━━━ Data extracts ━━━

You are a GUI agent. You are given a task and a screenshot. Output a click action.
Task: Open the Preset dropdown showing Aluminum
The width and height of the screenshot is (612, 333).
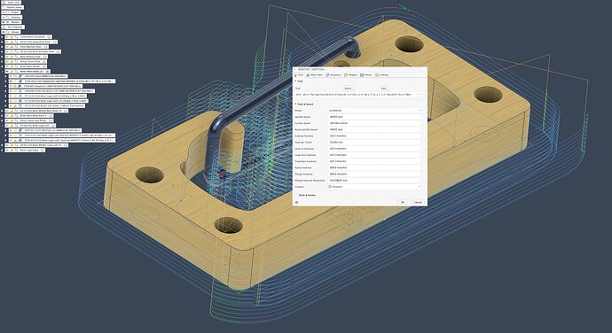click(x=374, y=111)
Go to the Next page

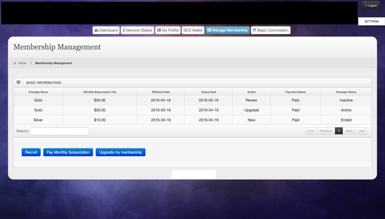pyautogui.click(x=349, y=131)
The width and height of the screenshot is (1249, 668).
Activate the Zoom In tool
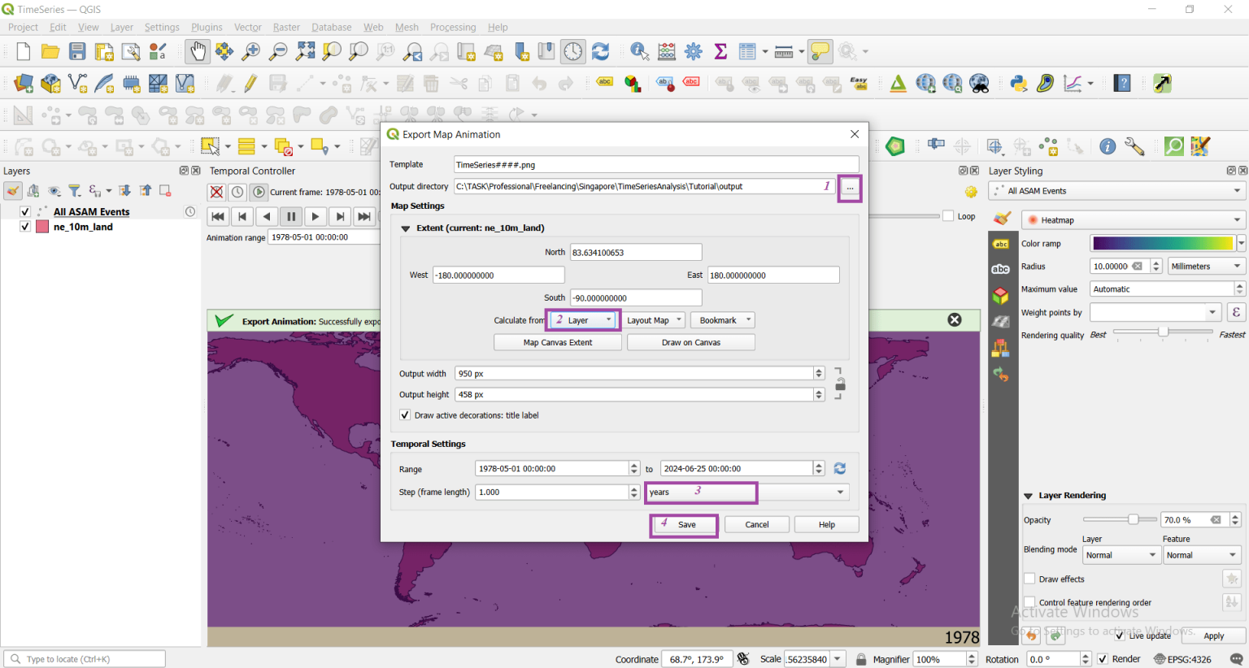click(250, 50)
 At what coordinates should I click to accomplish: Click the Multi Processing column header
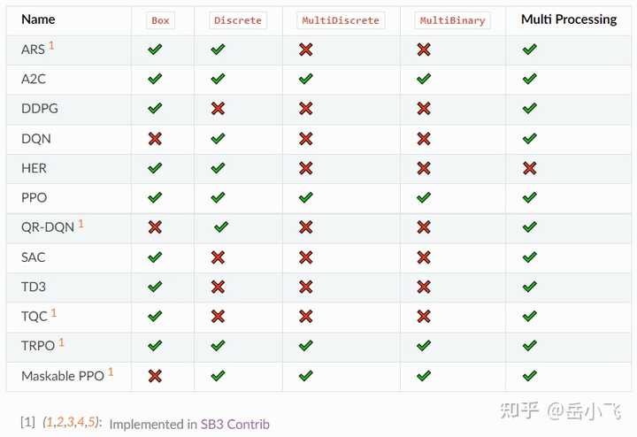tap(569, 19)
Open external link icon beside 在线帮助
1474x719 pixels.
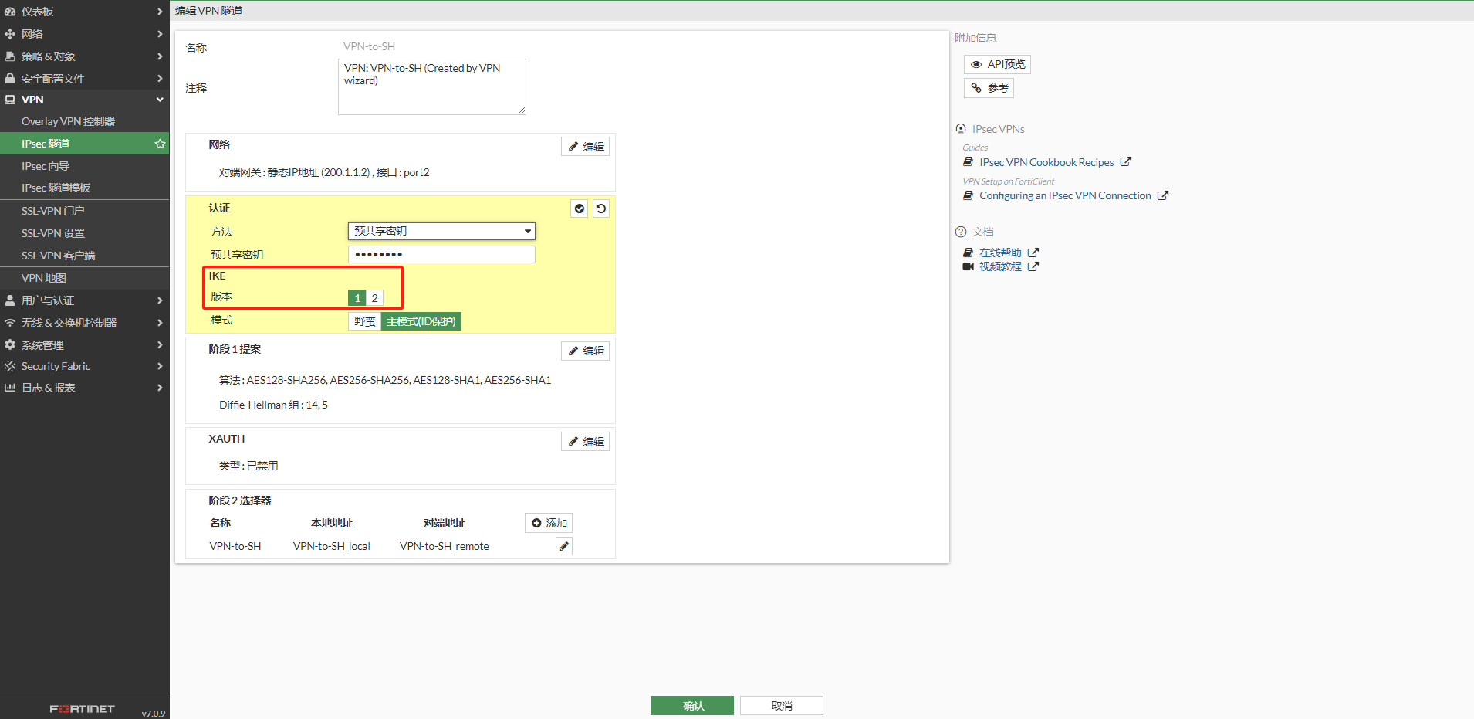click(1033, 253)
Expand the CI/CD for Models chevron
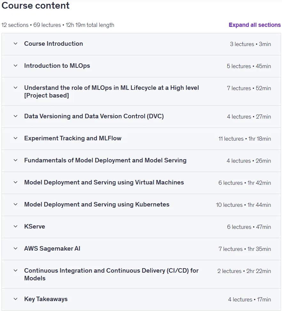Screen dimensions: 282x311 click(x=15, y=270)
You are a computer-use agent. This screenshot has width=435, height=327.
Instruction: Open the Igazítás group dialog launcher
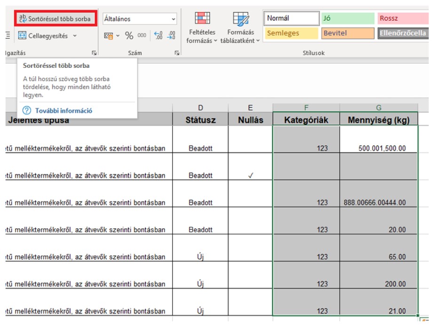tap(94, 53)
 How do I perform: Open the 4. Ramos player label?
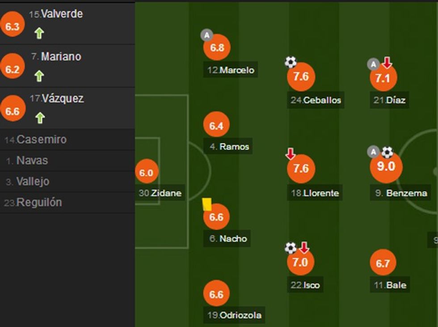[228, 147]
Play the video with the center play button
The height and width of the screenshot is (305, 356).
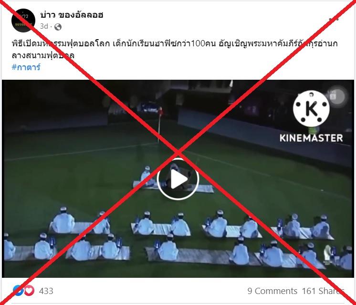178,179
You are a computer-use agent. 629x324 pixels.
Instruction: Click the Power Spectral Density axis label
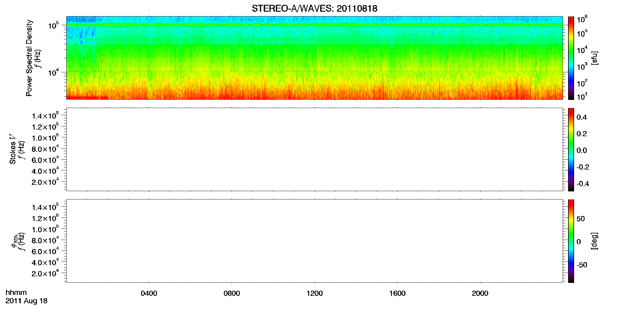point(29,58)
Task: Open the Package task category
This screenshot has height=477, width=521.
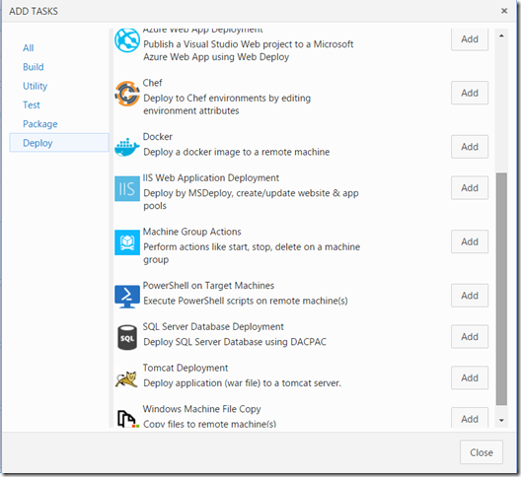Action: pos(39,124)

━━━

=== Problem ===
Lines containing the word "computer" are to be pulled from the records and copied.

=== Output of the task ===
You are a computer-use agent. This screenshot has width=435, height=327.
You are a computer-use agent. 629x324 pixels.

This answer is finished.